Naive Bayes is a statistical classificator. It is one of the oldest formal classification algorithm, but still – thanks to simplicity and efficiency – it is often used, for example in anti-spam mechanisms. This method is called: supervised classification – we are given a set of objects with classes assigned and using it we want to generate rules that help us assign future objects to classes.
MAP (maximal a posteriori classification) is very popular estimation method in bayesian statistic. It is said MAP is optimal – minimal error is achieved. The problem is when it comes to computation complexity, which is c^n (c – classes n – describing variables). However, naive bayes it is said the variables (components) are independent (conditionally independent). The point is – if it is true, NB gives also optimal results.
It may seem that independence presumption is too strict to adapt it in real world. Neverthless, activity before classification makes the difference, e.g. selection and elimination of corellated variables occurs always as the part of the methodology of data mining.
Sources: same as previous posts
A priori is algorithm used in affinity analysis. A set of rules is generated, usually implications, that describe dataset. Finding frequent datasets from the transaction database is a popular task among data mining appliances, which isn’t as simple as it initially seems. The reason is computational complexity, which goes extremaly extremely high when it comes to very large databases (I like the fancy way they described it in Top 10 Algorithm in DM: combinatorial explosion).
The idea of A priori is: find frequent itemsets (frequent means one with previously assigned level of support) and then generate rules that comply previously assigned level of confidence. There are candidate itemsets generated and they are the base to find n-element frequent itemsets (1st step in procedure is to find one-element frequent itemsets, and then repeat, eliminating itemsets which support is not sufficient). the procedure of generating candidate and frequent sets is repeated simply for the possible number. The main point exploits monotonicity: ?if an itemset is not frequent, any of its superset is never frequent? (again Top 10 Algo in DM). Smart way to eliminate itemsets.
A priori is one of the most important algorithms in data mining. The other ideas to make it even more efficient are e.g. the new ways to create candidate itemsets – hashing techniques (smaller candidate itemesets), partitioning (divide the problem into smaller ones and explore them separately – if only real-life problems work this way!) or sampling. Important improvement of A priori algorithm is FP-growth algorithm, which supports compression (without losing important information) and then partitioning.
Despite of the fact A priori is rather simple, easy implementation and proper results make it serious solution in many problems.
K Nearest Neighbours is a basic classification algorithm. The idea comes probably from the extension of Rote classifier, which is as simple as point system in ‘Whose line is it anyway’. System memorizes whole training set and classifies only items that have exactly same values as in training set. Obvious disadvantage is there will be a lot of unclassified objects. The “next generation” of the concept says the classification occurs using the value of the nearest point in dataset. Comparing to previous way it is a huge difference, but still – system is vulnerable to noise and outliers.

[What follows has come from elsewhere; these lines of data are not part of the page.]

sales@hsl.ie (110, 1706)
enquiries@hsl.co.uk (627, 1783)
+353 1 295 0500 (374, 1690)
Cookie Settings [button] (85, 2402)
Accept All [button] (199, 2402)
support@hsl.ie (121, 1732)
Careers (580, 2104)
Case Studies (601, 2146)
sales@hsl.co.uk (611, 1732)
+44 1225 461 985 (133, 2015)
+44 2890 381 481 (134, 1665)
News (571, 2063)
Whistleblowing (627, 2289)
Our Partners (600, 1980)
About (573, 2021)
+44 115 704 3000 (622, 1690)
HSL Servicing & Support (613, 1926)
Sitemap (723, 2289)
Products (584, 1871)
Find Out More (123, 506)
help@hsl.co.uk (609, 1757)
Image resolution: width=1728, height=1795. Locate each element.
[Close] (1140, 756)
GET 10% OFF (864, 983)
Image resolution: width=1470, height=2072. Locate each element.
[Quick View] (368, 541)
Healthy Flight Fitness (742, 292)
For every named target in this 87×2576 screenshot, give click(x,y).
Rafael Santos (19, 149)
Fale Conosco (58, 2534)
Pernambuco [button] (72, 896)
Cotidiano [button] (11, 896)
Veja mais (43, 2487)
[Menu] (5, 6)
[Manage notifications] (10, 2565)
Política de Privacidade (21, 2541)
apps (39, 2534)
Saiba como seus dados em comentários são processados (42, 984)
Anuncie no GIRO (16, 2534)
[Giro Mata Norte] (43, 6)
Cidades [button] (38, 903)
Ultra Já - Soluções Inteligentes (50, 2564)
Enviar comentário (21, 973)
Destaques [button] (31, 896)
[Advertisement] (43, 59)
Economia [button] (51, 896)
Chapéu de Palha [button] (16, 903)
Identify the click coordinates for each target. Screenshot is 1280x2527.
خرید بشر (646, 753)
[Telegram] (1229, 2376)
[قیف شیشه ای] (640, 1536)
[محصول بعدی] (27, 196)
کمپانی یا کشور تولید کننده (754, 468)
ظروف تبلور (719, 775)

KNN is (comparing to previous strategies) a bit more sophisticated. Algorithm finds a group of k-objects in training set under the condition of “distance” and according to the findings classifies the new object to the previously given class (cluster), respecting weights set to neighbours. Important issues are:
- number of neighbours (it is important because it is in the name of the algo anyway)
- the meaning of distance
- training set is the basic
Parameters are very imporant to the results and I am going to write another post to discuss a little bit more about.
The procedure goes:
- Get the training set remembered (and prepared to update dynamically if data comes continously)
- Measure the distance between new object and object to training set, to find the nearests
- Use collected information to classify new object
In spite of the fact, building the model using kNN is not very difficult task, costs of classification are relatively high. Comparing new object with whole training set (lazy learning) is responsible for that and it is especially visible in large datasets. There are some techniques that reduce the amout of computation – from simply editing training set (sometimes results are even better than classification with larger database) to proximity graphs.
Sources: [Top 10 algorithms in data mining, Springer 2008]
K-means algorithm (centroid algorithm; LGB) is a simple algorithm to partition given data into clusters. The main purpose is to keep the similarity of the data and simultanously to keep the minimal error. K-means is greedy algo type. The main idea is: choose randomly c clusters and then set all the objects that are close to the randomly chosen cluster to it’s class. Then update the center of the set of objects – relocate the central point, and again check if all objects are clustered to the nearest centroid. If not – update. Repeat acordingly.
The k-means complexity is O(cni). The main disadvantages is outliers and noise can influence the result badly. The solution to the first problem is not to use means but medoids, which are not very sensitive to outliers (we just take the center of the set of data, not mean). There is also a danger to stuck in the local optimum – using k-means algo we always have to start several times using different starting sets of starting points.
However, k-means algorithm is the most popular partition algorithm. It is simple, easy to implement and scalable. Moreover, it is possible to use it with dynamic data. Improvement of k-means algorithm is generally connected with making it suitable for very large datasets – the best tries are kd-trees or triangular inequality.